With every passing year that the conflict continues, easy fodder for Muslims, leftists and rightist antisemites, Israel’s collapse and failure becomes more likely. The only viable plan for any effective Zionist to support is one that opposes the status quo of 1973-2023. (By the way, as a Jew sympathetic to Zionism, I consider Israel’s survival unlikely in the medium term).

I consider Israel’s survival unlikely in the medium term

Can you elaborate on why?

They will likely soon face South Africa style trade sanctions from Europe. The Islamic world will continue its aggression. American progressives will eventually follow Europe and then it will be one of the smallest countries in the world with no way to import essential goods. If the world was merely neutral, it would be fine. It is already heavily anti-Israel. Once it goes to full boycott it wont matter that a well supplied Israeli army could conquer all of its neighboring countries simultaneously. Because they wont be well supplied, they will be with no steel, petrol, powder, etc. It will be a race to the boats.

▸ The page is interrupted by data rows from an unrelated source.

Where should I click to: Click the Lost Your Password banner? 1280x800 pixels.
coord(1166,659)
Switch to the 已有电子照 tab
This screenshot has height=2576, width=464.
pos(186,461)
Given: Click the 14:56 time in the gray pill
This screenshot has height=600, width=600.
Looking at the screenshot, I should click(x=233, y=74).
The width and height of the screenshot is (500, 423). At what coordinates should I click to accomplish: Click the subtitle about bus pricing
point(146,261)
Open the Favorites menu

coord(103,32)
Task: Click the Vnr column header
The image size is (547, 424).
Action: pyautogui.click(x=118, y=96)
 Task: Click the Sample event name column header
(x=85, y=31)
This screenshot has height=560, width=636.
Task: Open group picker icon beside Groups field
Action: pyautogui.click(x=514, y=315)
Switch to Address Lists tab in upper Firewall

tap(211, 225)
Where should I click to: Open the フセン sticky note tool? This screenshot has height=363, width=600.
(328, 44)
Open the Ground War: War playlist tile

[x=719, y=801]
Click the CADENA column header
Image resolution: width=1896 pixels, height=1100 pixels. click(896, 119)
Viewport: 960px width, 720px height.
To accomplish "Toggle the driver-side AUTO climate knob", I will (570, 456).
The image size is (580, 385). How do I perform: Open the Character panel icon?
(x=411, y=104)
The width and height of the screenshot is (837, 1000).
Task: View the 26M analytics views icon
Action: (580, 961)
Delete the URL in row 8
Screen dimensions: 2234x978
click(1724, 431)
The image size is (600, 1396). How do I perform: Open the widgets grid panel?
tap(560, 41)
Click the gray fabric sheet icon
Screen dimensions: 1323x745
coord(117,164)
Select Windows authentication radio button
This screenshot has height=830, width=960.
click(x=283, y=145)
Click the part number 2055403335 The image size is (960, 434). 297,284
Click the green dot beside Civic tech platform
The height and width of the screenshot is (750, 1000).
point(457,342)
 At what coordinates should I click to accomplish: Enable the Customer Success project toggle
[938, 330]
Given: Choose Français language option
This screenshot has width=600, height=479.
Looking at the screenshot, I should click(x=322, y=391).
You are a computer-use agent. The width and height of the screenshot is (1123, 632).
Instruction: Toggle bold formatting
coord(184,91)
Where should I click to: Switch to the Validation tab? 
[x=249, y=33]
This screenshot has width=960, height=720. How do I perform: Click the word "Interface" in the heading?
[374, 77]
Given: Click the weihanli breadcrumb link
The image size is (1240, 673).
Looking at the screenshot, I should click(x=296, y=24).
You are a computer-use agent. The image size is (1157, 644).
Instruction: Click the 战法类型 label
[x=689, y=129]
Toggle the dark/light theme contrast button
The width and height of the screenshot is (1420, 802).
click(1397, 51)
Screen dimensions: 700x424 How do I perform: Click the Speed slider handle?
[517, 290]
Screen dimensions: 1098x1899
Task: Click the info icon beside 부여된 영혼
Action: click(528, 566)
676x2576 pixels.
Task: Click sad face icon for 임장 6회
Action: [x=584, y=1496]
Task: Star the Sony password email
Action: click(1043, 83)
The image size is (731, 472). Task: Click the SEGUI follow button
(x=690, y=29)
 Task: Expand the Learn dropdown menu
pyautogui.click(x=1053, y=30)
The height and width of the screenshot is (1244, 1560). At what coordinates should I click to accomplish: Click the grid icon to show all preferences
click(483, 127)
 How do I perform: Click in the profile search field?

Sanctions didn’t bring down South Africa, fertility differentials and guerrilla warfare did.

Don't know enough about SA, but sanctions absolutely played a major role in the fall of Rhodesia from what I recall from Ian Smith's memoirs. In particular the loss of Portuguese support following the end of Salazar's government (meaning Mozambique could now be used as a safe base of operations from rebels) and loss of South African support after Operation Eland (when the Rhodies decided to go after Mozambique-based rebels anyways and the rebels were able to falsely portray it as a brutal massacre of innocent refugees).

But Rhodesian whites were such a small minority that it’s not a good basis of comparison for… anything.

Sure, but despite their small percentage they were absolutely dominating the insurgents in guerilla warfare. The Rhodesian Bush War was arguably the most successful counter-insurgency ever, or at least in modern warfare.